Stories

VC Winners Family Centre

Courtesy of Twickenham Times - July 2009

Family of VC winner Sergeant Norman Jackson proud of new centre

Shirley Donalt with the opening plaque at the family centre

 

A new centre for young families has been named in honour of a war hero from Hampton Hill who earned Britain's highest award for gallantry.

The Norman Jackson Family Centre was officially opened by Vince Cable MP, and Mr Jackson’s children and grandchildren.

The centre, in St James’ Avenue, Hampton Hill, was named after Sergeant Norman Cyril Jackson, who earned the Victoria Cross for his acts of valour as a flight engineer during the Second World War.

Sgt Jackson, who was in the 106th squadron, Royal Air Force Volunteer Reserve, died in March 1994, at the age of 75.

Since then, his family has campaigned for a lasting memorial to the Victoria Cross recipient.

Speaking at a ceremony to unveil the new centre last Friday, Sgt Jackson’s daughter, Shirley Donalt, said: “We are immensely proud that he is still recognised as a hero and thrilled this family centre has been named after him.”

Bill Jerman, headteacher of Hampton Hill Junior School, which is helping to fund the centre close to the school, said: “We’re really thrilled to provide this fantastic community resource, and very proud to name it after such a brave and important figure in the community.”

Dr Cable added: “The school came up with the idea of naming the centre after him, which ensures that his courage will be remembered.”

Sgt Jackson’s heroics began on the night of April 26, 1944, when he and his crew members flew in a raid on the German ball bearing factories at Schweinfurt.

Having bombed the target, Sgt Jackson’s Lancaster was attacked by a German night fighter and a fuel tank and the starboard wing caught fire.

Sgt Jackson, already wounded from shell splinters, strapped on a parachute and equipped himself with a fire extinguisher before climbing out of the aircraft and on to the wing, while the aeroplane was flying at 200mph, in order to put out the fire.

The flames seared his hands, face, and clothes.
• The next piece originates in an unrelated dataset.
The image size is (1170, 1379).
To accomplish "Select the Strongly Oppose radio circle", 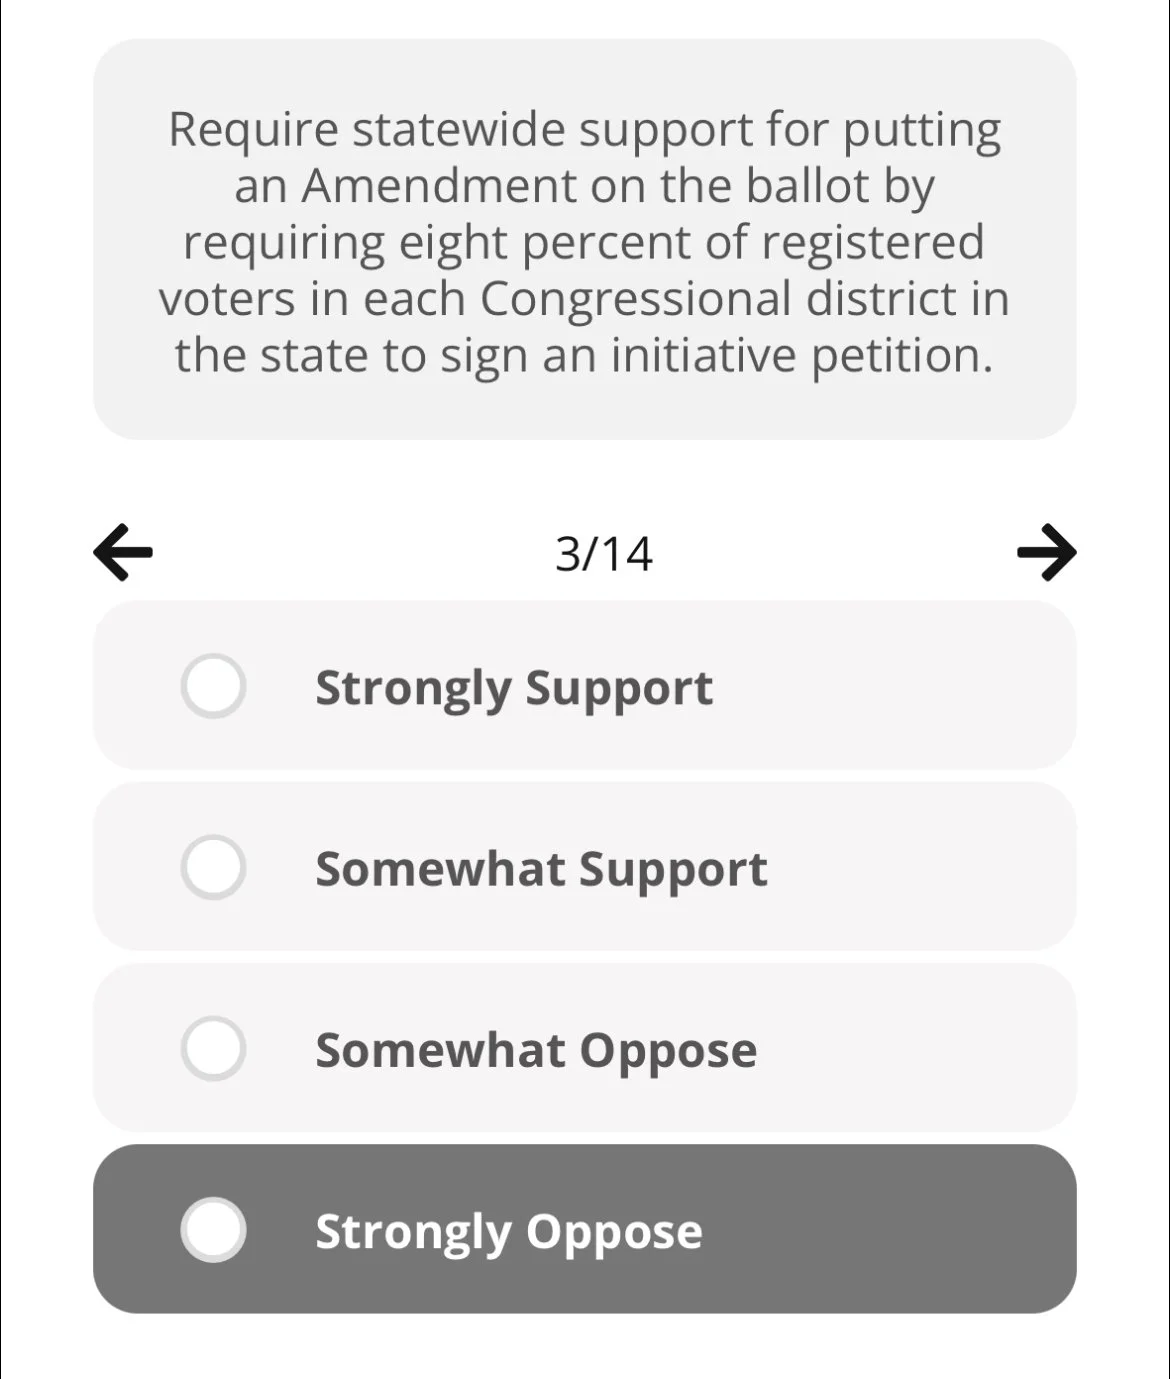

The German fighter returned, and hit the bomber with a burst of gunfire that left two bullets in his legs.

The burst also swept him off the wing, leaving him to fall 20,000ft with a smouldering and holed parachute.

He suffered further injuries upon landing, including a broken ankle, but managed to crawl to a nearby German village where he was paraded through the street. He spent 10 months recovering in hospital before being transferred to the Stalag Kc prisoner of war camp.

He made two escape attempts, the second of which was successful as he made contact with a unit of the US Third Army.

After Sgt Jackson’s story was disclosed he was awarded a Victoria Cross, with his investiture taking place on November 13, 1945.

He was also promoted to warrant officer.